In an recent article in the Wall Street Journal, Tom Lauricella notes that investors do not believe that the Fed will be able to reverse its giant money infusion without instigating inflation. He describes that Treasury Inflation Protected Securities (TIPS) are a good measure of gauging investor’s inflation expectations. Nice readings can also be obtained from the 5yr5yr breakeven which employs the 10-year TIPS to guess about inflation 10 years hence. An excerpt from the article:
Barclays Capital's 5yr5yr measure now reads 2.9% a on a par with levels in late 2003. Then, "these measures increased because the Fed was keeping rates low" as it's doing now, says Michael Pond, inflation market strategist at Barclays.
What's causing this? Not expectations of rapid economic growth. "Investors appear to be concerned that the Fed may not have the right tools to put quantitative easing into reverse or get the timing right," says Jeffrey Schoenfeld, co-head of fixed income at Brown Brothers Harriman.

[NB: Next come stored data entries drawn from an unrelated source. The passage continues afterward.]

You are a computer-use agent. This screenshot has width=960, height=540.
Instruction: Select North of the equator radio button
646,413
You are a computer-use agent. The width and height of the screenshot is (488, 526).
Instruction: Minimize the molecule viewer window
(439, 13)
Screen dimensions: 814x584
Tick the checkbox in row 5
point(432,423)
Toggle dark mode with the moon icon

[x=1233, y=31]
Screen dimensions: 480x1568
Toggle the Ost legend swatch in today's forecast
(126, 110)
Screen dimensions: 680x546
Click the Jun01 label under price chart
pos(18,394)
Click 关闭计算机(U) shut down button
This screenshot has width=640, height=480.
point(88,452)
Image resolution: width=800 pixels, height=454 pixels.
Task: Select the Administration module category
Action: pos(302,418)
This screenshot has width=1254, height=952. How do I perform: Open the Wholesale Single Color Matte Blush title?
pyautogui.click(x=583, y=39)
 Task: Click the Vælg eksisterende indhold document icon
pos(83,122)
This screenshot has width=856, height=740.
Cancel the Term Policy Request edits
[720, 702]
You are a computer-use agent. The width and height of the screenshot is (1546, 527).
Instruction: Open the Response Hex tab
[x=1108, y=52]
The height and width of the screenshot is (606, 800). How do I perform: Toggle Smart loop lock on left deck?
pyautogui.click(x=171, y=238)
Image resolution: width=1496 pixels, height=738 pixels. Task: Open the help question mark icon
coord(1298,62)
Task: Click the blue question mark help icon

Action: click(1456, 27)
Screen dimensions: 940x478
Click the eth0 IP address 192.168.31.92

Still a tough call on inflation and it really depends on the strength of the rebound because we do have flat or declining prices on a lot of things people use, especially housing. Further, I see hidden inflation in many products. Have you bought a candy bar or some other food goods lately? I think they’ve gotten smaller. I also notice poorer quality in a lot of stuff. I wish I could grab a caliper and measure candy bars from the same company but in age differences of 10 and 20 years. Perhaps some well stocked bomb shelters from the 80’s will have some candy bar artifacts. I’m guessing that there is a noticeable decrease in size.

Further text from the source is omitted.